Over the next few posts I’ll tell you what I’ve found works for Annual Giving, Planned Giving, and event attendance likelihood. I’ll start with predictors of giving for the phone portion of Annual Giving at our institution.

But first I should point out that the headline of this post is misleading. There is **no magic list of predictors** that work everywhere and always. You have to explore your own data to find your own “top 15”. And there’s nothing magic about 15, either.

Of course, some variables such as ‘class year’ and ‘home phone present’ will almost always be important, but in working with one’s own data there is no need to rely on assumptions. The interplay of variables that lends predictive power to a model is complex and dynamic. The only safe assumption is that every database is unique, and every new model ought to begin with wide-open exploration of the data and testing of potential predictors.

With that out of the way, here we go:

For this year’s Annual Giving predictive model, the outcome (or ‘dependent’) variable was defined as the sum of all gifts that came to us as a result of phone solicitation, from fiscal years 2004 to 2009. All values in the outcome variable that exceeded $10,000 were recoded to $10,000, to reduce the influence of a handful of big donors. (Technical note: As well, ‘Giving’ was re-expressed by taking a logarithm of the value, or of 1 if the value was $0, since you can’t take a log of 0. Why you might want to re-express the dependent variable before beginning regression analysis is a topic for another day.)

## The list

The most predictive variables (roughly in order of influence) are listed below. Variables that have a negative correlation with ‘Giving’ are noted **N**. (That is, as the value of the variable increases, ‘Giving’ tends to decrease.) Note that very few of these variables can be considered continuous (eg. Class Year) or ordinal (survey scale responses). Most are binary (0/1). But ALL are **numeric**, as required for regression.

- Class year (N)
- Alumni survey response to scale statement, “I enjoy speaking with students who call as part of the annual calling program.”
- Marital status Single (N)
- Employer present (i.e. in database)
- Earned a degree
- Number of previous phone refusals (N)
- Number of Homecomings attended
- Exclusion code, affinity programs (N)
- Lived primarily in residence while a student (from alumni survey)
- Business phone present
- Number of President’s Receptions attended
- Name prefix is “Dr.”
- Number of student activities
- Number of cross-references in database

There were about a dozen more variables besides these, but they get somewhat arcane and do not contribute very much to the model. It’s far better to have six or eight highly-correlated variables than 40 trivial ones – if only for the time saved in acquiring and preparing the data.

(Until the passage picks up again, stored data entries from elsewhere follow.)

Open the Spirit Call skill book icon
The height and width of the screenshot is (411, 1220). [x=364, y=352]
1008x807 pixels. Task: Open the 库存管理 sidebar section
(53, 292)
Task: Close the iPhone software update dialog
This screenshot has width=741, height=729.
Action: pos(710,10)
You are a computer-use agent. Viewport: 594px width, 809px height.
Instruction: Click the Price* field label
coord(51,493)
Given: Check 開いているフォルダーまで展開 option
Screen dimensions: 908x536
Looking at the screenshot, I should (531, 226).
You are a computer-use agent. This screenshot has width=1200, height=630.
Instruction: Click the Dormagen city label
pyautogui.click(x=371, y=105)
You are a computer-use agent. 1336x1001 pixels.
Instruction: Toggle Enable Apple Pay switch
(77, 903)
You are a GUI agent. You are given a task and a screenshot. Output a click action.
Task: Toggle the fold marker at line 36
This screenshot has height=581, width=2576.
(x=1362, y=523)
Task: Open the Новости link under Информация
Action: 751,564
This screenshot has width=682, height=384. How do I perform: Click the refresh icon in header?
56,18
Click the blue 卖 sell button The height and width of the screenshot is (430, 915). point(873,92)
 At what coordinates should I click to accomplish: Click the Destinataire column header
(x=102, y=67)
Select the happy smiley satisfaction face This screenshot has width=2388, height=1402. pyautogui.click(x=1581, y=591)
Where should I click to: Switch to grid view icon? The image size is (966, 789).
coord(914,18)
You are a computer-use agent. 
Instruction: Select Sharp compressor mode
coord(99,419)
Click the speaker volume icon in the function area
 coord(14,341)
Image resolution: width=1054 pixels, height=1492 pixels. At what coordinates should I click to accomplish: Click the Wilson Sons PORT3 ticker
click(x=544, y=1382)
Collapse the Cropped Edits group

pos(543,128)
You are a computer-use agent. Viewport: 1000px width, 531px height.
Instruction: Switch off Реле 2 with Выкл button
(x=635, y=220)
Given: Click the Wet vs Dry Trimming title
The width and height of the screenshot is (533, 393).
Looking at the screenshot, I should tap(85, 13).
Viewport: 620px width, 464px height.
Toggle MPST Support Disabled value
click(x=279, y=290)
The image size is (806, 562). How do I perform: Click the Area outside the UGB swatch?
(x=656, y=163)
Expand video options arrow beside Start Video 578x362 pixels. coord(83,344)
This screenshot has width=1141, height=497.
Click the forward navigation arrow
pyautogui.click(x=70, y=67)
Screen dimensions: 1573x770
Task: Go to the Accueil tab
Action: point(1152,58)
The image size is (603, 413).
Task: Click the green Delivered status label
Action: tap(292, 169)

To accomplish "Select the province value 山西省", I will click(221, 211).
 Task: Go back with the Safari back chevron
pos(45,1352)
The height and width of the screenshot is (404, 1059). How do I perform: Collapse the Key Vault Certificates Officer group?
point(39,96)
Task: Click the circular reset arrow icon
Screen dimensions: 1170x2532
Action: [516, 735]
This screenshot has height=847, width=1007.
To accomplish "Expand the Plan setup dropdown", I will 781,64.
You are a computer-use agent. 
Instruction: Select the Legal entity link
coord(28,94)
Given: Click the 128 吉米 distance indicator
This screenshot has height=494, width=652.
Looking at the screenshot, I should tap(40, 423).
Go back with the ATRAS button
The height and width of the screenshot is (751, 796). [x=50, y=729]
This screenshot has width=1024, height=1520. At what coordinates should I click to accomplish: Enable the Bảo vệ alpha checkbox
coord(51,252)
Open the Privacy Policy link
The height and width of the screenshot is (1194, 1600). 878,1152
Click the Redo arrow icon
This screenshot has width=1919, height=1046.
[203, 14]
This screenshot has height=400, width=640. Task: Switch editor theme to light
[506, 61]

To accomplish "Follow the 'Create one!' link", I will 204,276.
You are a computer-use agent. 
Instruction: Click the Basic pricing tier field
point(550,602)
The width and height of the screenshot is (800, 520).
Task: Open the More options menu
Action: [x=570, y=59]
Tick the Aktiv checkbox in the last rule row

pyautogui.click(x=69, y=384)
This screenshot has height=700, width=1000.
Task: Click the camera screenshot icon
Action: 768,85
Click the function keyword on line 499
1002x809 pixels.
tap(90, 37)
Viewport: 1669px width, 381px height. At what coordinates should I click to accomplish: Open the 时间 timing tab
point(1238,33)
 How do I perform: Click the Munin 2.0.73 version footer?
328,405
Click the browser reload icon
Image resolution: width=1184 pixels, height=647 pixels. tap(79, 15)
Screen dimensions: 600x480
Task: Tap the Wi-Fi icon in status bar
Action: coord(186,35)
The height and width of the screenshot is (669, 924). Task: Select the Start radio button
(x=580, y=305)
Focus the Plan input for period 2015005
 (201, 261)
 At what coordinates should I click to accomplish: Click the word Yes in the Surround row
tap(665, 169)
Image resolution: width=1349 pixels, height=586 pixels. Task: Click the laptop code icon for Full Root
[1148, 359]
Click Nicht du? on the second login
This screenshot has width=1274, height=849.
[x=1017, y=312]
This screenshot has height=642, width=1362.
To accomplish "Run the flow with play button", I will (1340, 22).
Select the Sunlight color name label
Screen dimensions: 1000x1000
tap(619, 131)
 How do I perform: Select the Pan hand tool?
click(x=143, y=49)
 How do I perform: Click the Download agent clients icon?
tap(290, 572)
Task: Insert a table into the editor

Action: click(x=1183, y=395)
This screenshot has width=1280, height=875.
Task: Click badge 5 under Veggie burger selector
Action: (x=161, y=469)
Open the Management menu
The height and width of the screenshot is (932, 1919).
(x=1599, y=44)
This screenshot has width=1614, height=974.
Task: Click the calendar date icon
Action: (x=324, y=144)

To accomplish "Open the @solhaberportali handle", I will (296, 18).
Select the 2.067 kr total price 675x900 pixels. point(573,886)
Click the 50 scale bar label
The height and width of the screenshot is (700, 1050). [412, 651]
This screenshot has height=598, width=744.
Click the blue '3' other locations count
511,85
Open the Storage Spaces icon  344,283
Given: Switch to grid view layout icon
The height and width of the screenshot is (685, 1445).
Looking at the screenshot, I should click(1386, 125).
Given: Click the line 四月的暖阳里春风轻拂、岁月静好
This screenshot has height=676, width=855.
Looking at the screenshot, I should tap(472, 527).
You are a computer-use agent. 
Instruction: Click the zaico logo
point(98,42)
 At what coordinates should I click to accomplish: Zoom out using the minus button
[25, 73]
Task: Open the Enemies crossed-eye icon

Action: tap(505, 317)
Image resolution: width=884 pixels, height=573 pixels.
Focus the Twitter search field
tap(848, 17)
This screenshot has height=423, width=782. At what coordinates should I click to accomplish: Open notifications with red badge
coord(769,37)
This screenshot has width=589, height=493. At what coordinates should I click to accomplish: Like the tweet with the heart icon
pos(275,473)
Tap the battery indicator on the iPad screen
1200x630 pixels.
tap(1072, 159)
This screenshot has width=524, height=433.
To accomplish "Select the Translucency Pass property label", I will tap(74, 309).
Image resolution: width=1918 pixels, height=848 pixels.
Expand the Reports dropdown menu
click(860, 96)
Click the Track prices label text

Oh, and notice that I’ve listed only 14, instead of the promised 15! That’s a reminder to take this ranking, and the variables themselves, with a grain of salt.

Thanks for this post. I’m always interested to read about how others are approaching this.

I’m hoping that you will some day address the reasons for re-expressing the DV as a log. I’ve been searching for a good explanation in this context.

Off to browse more of your blog…

Comment by John — 6 January 2010 @ 3:54 pm

Thanks, yes, I myself am always interested in seeing what variables others use, and I’m excited whenever I find some field in our database that contains data that might be predictive. Soon I will post a big list of potential places to look for variables. (In the meantime, I think Josh Birkholz has just such a list in his book, Fundraising Analytics.)

Regarding the log transformation, I will comment on that when I find a good way of saying it … I might need to do a little research on that one.

Comment by kevinmacdonell — 6 January 2010 @ 4:17 pm

John: I have addressed this question in today’s post:

https://cooldata.wordpress.com/2010/03/04/why-transform-the-dependent-variable/

Comment by kevinmacdonell — 4 March 2010 @ 1:04 pm

[…] This post was mentioned on Twitter by Kevin MacDonell, Robert L. Weiner. Robert L. Weiner said: The 15 top predictors for Annual Giving: http://bit.ly/8mgVHc […]

Pingback by Tweets that mention The 15 top predictors for Annual Giving « CoolData blog -- Topsy.com — 6 January 2010 @ 8:44 pm

[…] a previous post I offered top predictive variables for Annual Giving. Today let’s talk about Planned Giving, which I think is a lot more […]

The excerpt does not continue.